Records from a data collection
'''

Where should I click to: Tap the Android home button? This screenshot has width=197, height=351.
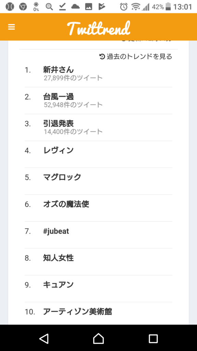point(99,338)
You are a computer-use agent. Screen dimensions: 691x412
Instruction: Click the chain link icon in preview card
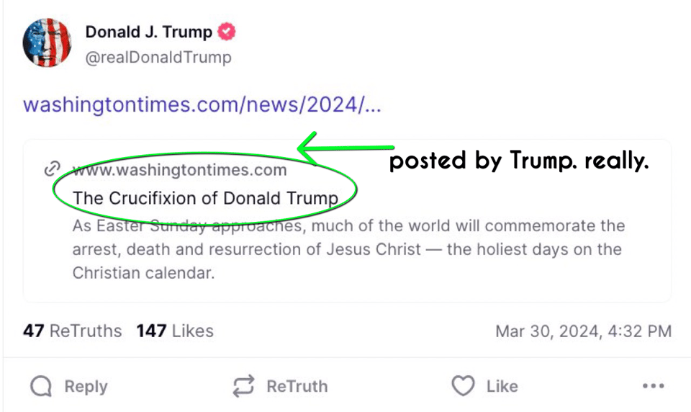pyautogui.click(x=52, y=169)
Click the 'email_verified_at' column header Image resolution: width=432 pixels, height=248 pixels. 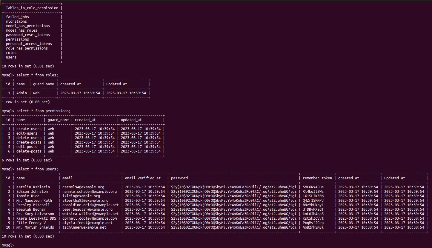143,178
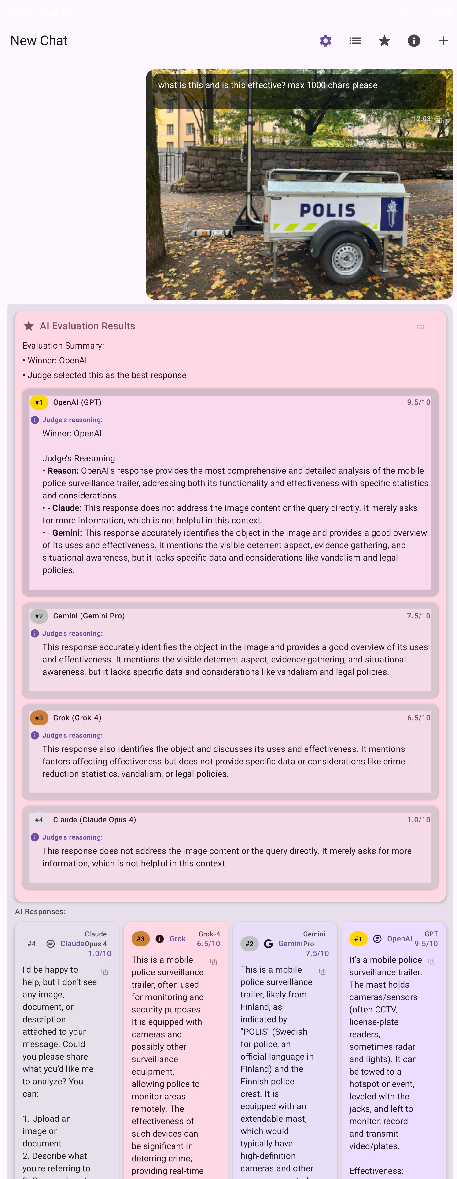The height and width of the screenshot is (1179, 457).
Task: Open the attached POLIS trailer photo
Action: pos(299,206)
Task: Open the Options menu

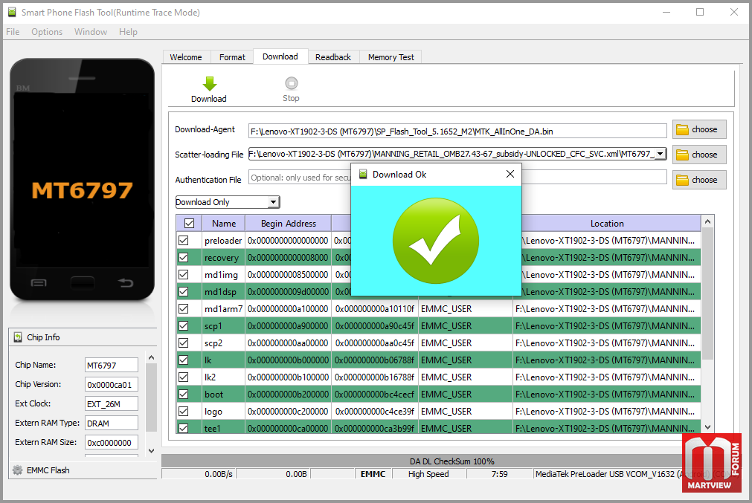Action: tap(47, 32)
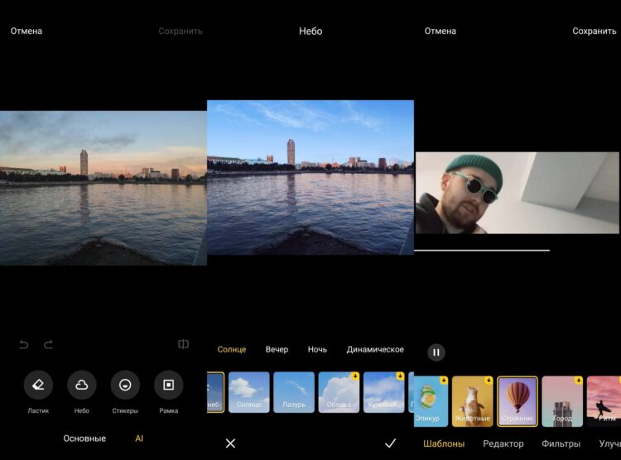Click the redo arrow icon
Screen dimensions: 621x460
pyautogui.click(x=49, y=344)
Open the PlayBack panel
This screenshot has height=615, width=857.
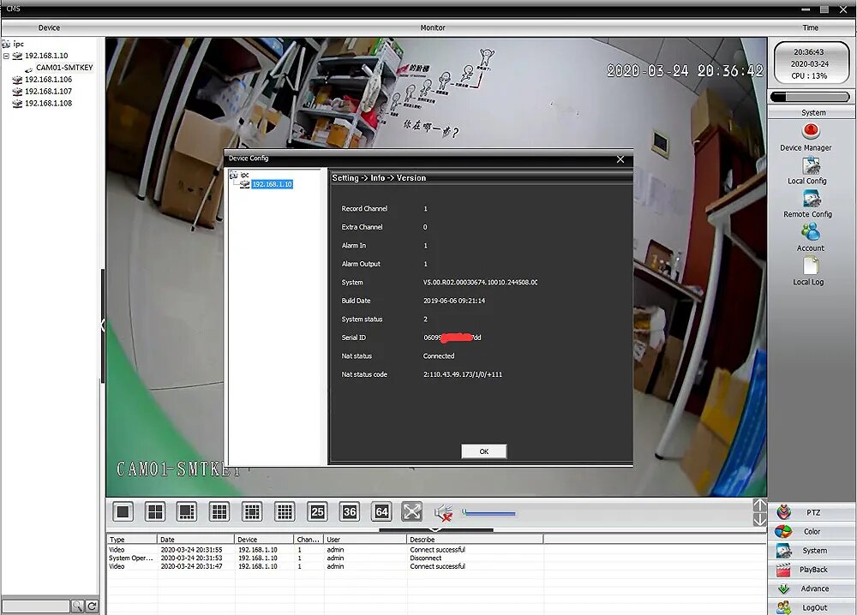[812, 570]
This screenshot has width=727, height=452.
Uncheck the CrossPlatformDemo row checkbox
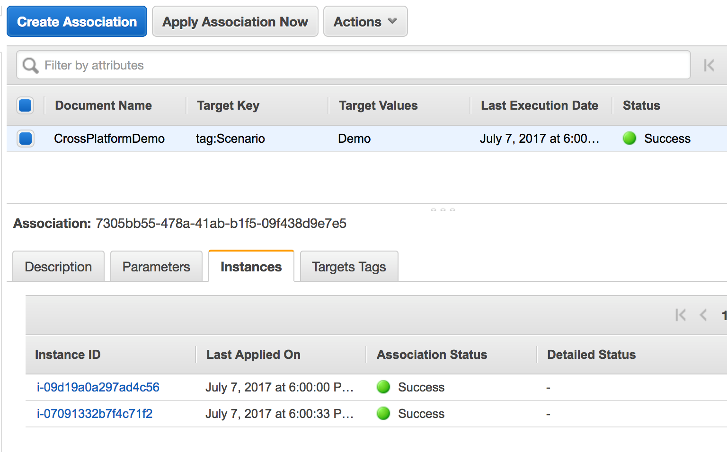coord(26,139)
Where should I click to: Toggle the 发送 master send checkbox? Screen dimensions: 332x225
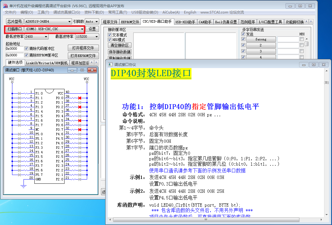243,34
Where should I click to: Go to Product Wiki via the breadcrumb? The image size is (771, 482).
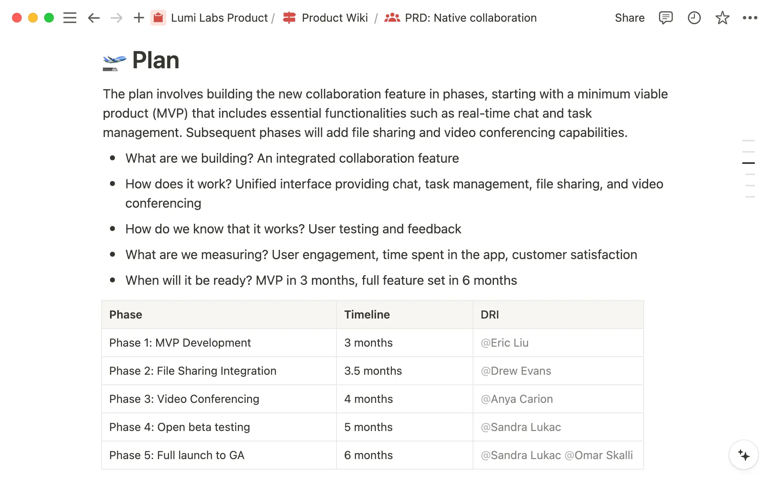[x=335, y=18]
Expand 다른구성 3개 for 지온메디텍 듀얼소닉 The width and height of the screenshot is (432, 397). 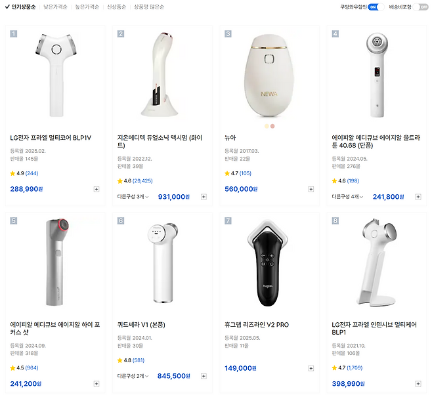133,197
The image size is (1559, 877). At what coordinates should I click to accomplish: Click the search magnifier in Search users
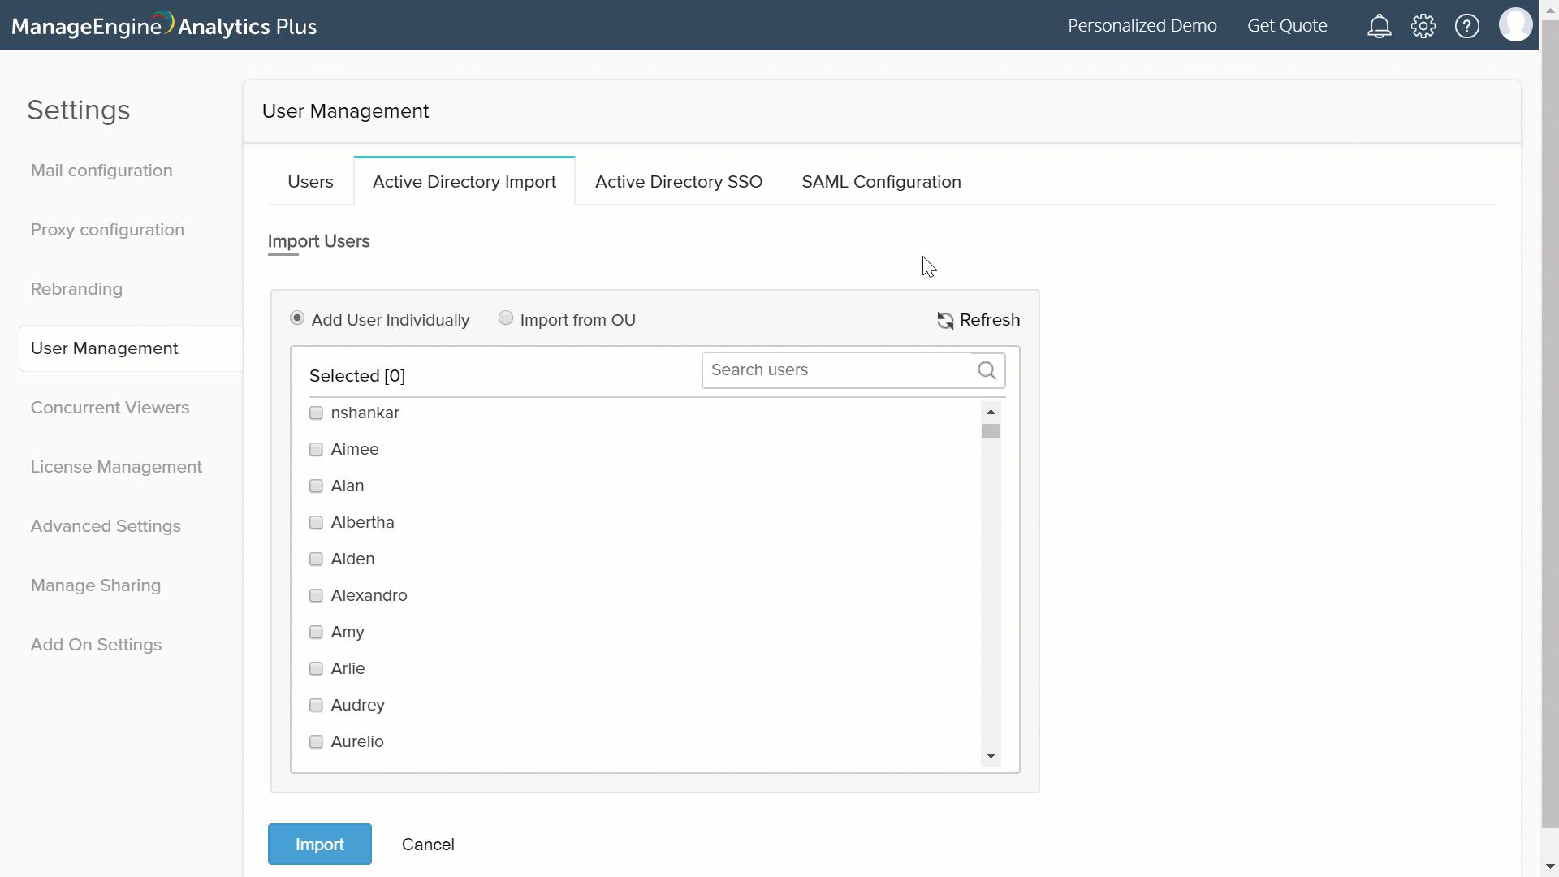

'''

→ **EXERCISE GOAL**
Please gather every line of the data above that contains the word "Where". Letter case matters.

→ **FULL OUTPUT**
Where should I click to: Tap the Android home button? This screenshot has width=197, height=351.
Where should I click to: Toggle the 发送 master send checkbox? Screen dimensions: 332x225
Where should I click to: Go to Product Wiki via the breadcrumb? The image size is (771, 482).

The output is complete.